* BRIEF
Go through the entries below and print, exactly, the lines starting at the one with "Given: Open profile picture on the main tweet" and ending at the one with "Task: Click Copy Headers button", keeping both ends and no others.

* DATA IN THIS EXERCISE
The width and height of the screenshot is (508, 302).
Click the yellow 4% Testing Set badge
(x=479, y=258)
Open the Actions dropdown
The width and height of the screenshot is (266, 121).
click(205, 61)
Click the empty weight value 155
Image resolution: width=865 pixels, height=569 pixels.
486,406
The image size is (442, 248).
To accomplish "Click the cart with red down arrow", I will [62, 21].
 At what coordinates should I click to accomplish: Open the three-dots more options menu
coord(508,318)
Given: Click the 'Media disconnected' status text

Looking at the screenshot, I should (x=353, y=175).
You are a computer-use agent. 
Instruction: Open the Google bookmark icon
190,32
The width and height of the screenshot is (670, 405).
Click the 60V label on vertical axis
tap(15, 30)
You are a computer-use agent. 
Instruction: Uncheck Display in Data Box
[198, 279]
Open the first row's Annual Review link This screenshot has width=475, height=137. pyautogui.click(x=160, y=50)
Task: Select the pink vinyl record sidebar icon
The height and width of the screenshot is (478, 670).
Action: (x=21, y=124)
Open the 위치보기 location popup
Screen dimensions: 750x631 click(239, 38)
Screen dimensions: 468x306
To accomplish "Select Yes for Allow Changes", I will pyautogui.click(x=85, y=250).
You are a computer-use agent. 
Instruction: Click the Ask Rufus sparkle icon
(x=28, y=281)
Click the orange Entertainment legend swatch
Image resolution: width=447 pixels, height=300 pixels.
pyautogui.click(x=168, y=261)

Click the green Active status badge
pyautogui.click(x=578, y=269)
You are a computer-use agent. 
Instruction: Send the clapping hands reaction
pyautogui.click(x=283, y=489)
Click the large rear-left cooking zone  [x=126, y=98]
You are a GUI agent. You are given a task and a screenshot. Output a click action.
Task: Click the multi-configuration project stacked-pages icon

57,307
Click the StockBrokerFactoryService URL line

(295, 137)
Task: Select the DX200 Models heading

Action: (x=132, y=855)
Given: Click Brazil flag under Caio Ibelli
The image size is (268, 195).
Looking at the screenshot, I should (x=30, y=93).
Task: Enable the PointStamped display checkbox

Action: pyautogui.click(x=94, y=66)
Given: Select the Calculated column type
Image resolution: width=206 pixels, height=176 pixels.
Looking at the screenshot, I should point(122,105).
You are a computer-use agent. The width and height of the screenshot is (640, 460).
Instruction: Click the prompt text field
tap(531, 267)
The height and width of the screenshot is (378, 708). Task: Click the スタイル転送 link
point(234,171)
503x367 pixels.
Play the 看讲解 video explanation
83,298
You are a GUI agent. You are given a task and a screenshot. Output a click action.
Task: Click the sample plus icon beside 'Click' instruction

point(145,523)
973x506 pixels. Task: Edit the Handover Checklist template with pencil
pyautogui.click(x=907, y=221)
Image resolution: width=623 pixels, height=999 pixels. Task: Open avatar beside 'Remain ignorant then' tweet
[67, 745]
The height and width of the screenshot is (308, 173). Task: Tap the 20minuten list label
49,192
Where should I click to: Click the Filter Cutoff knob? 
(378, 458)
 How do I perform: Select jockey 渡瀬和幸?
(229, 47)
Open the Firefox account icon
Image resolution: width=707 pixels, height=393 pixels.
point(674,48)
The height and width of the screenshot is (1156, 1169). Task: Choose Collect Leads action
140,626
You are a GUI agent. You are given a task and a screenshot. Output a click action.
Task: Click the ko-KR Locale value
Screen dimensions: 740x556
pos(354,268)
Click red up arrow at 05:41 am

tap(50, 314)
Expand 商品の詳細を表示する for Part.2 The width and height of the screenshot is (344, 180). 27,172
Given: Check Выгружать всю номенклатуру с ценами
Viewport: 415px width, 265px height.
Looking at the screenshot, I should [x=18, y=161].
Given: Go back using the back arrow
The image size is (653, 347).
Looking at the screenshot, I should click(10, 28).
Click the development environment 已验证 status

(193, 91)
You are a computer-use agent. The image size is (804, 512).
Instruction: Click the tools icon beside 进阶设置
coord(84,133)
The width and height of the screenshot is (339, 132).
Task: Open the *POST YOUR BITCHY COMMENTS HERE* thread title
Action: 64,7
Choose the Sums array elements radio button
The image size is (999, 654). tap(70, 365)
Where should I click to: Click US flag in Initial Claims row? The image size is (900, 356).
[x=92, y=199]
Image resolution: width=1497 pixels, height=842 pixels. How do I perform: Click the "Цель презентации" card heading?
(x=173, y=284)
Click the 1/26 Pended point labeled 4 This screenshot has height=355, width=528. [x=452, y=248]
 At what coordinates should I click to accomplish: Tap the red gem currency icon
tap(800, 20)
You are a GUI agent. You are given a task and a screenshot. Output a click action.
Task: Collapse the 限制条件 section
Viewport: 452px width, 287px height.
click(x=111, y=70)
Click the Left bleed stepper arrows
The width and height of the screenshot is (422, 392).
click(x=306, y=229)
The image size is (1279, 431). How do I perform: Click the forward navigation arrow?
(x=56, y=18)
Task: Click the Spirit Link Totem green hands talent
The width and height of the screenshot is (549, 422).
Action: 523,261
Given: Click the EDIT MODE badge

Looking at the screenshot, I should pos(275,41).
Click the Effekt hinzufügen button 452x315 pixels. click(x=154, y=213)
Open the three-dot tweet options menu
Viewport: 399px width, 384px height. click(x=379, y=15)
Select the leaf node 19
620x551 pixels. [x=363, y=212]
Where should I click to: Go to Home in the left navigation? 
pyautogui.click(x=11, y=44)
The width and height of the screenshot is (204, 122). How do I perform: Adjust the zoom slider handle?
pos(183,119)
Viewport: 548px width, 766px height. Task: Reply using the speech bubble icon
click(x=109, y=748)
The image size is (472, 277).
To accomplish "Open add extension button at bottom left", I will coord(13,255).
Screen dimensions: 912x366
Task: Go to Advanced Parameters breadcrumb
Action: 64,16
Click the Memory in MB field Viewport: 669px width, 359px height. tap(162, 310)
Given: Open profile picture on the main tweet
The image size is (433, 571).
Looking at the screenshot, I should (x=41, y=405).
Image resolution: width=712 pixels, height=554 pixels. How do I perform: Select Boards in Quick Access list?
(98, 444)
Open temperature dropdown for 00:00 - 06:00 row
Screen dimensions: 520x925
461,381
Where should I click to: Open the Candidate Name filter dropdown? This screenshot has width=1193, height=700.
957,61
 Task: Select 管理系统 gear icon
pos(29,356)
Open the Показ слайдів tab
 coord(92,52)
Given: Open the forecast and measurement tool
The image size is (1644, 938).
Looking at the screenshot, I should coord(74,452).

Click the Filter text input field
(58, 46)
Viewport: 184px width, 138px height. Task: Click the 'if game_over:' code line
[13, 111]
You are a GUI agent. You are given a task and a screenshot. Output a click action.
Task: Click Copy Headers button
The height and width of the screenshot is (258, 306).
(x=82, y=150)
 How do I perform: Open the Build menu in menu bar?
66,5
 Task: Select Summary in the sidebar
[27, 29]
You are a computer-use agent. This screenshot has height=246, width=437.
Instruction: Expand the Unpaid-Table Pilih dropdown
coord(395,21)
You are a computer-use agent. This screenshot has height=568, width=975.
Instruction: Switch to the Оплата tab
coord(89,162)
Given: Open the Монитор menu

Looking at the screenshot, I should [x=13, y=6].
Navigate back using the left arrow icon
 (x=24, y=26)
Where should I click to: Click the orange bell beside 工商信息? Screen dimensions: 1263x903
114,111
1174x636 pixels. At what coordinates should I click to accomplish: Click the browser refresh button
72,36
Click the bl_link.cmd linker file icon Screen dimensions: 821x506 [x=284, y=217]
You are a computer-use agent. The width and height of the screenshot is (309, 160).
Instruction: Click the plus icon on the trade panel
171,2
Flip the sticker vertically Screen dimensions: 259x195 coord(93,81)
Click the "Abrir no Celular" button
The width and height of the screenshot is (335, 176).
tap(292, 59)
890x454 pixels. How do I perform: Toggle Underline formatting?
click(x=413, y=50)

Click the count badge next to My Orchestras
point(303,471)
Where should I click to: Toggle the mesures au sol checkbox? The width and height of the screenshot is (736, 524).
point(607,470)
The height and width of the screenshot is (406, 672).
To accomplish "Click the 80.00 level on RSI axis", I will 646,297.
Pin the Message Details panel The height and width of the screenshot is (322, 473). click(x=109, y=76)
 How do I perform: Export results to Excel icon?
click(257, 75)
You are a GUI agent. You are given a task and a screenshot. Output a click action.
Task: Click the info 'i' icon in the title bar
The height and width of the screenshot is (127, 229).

* TASK RESPONSE
Given: Open profile picture on the main tweet
The image size is (433, 571).
Looking at the screenshot, I should (x=41, y=405).
Image resolution: width=712 pixels, height=554 pixels. How do I perform: Select Boards in Quick Access list?
(98, 444)
Open temperature dropdown for 00:00 - 06:00 row
Screen dimensions: 520x925
461,381
Where should I click to: Open the Candidate Name filter dropdown? This screenshot has width=1193, height=700.
957,61
 Task: Select 管理系统 gear icon
pos(29,356)
Open the Показ слайдів tab
 coord(92,52)
Given: Open the forecast and measurement tool
The image size is (1644, 938).
Looking at the screenshot, I should coord(74,452).

Click the Filter text input field
(58, 46)
Viewport: 184px width, 138px height. Task: Click the 'if game_over:' code line
[13, 111]
You are a GUI agent. You are given a task and a screenshot. Output a click action.
Task: Click Copy Headers button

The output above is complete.